• [Try it]: Leave the pictures out and quote only the lines from the one with "Task: Click the browser forward arrow" down to the end of the listing below.

• [Excerpted data]:
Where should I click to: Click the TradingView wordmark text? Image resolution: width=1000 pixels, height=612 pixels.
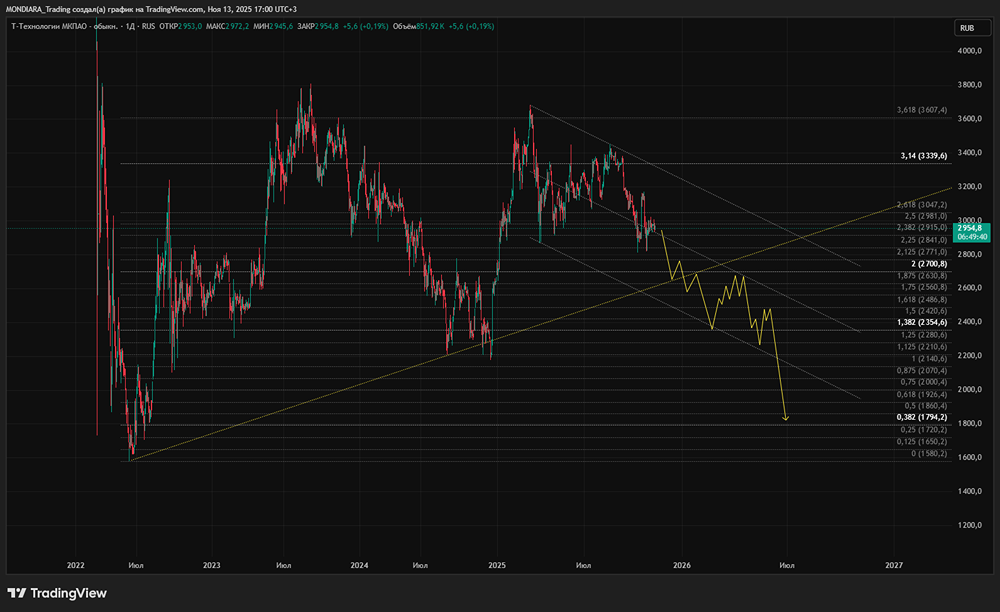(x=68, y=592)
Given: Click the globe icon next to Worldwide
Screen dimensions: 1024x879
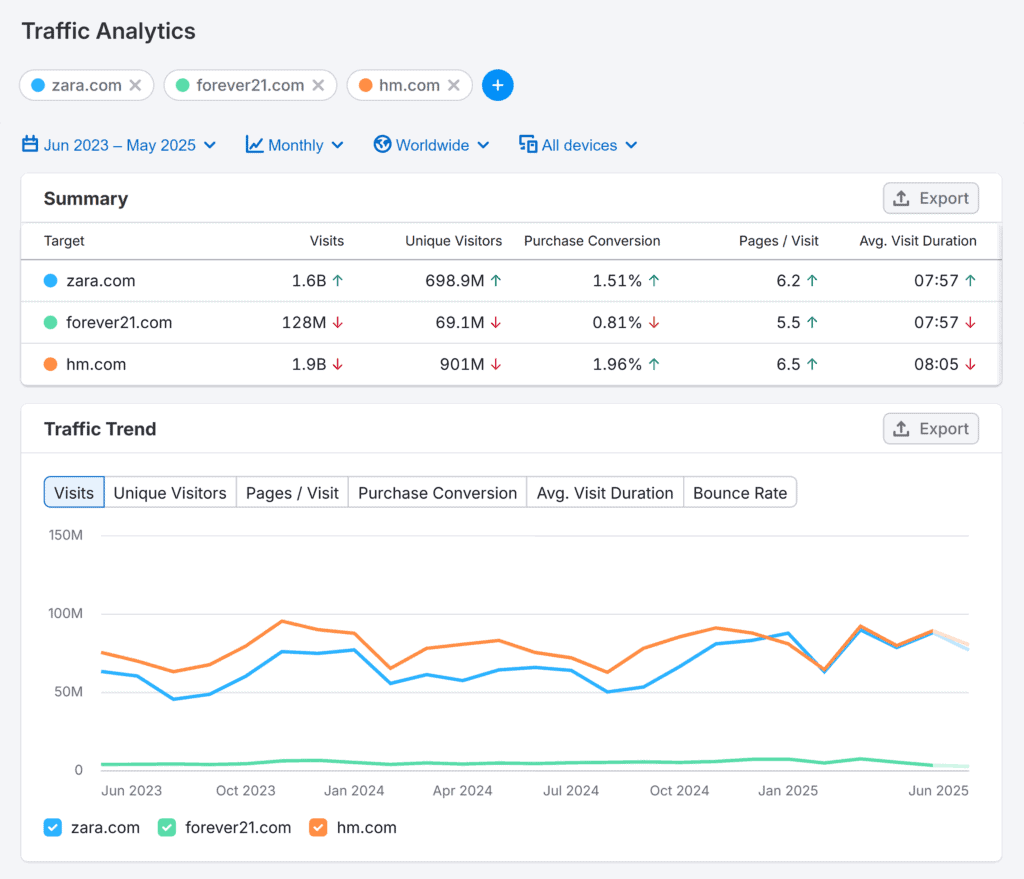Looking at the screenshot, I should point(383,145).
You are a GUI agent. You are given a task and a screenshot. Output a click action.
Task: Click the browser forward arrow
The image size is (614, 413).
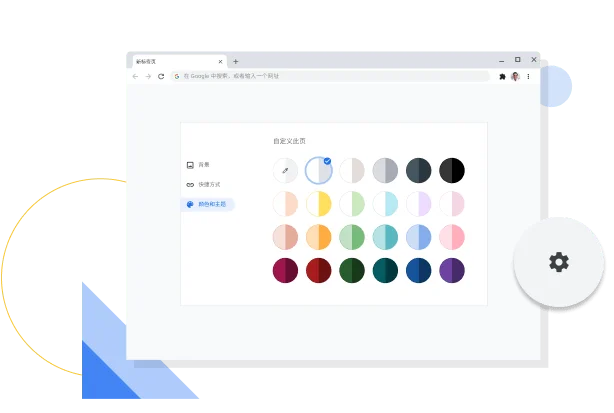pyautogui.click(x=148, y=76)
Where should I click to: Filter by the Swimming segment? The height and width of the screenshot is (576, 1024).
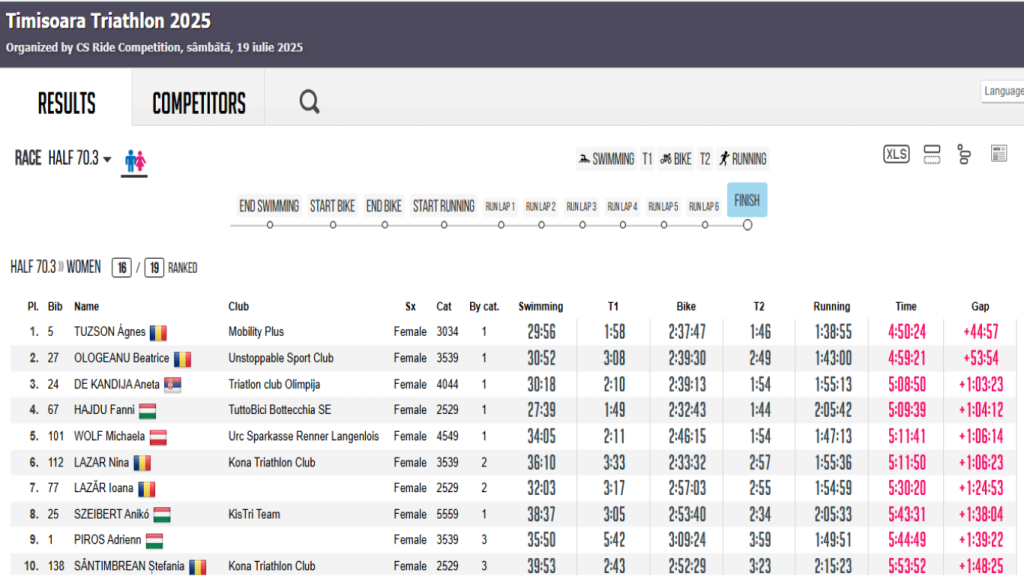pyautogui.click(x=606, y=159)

• [Answer space]:
Task: Click the browser forward arrow
The image size is (614, 413).
pyautogui.click(x=148, y=76)
Where should I click to: Filter by the Swimming segment? The height and width of the screenshot is (576, 1024).
pyautogui.click(x=606, y=159)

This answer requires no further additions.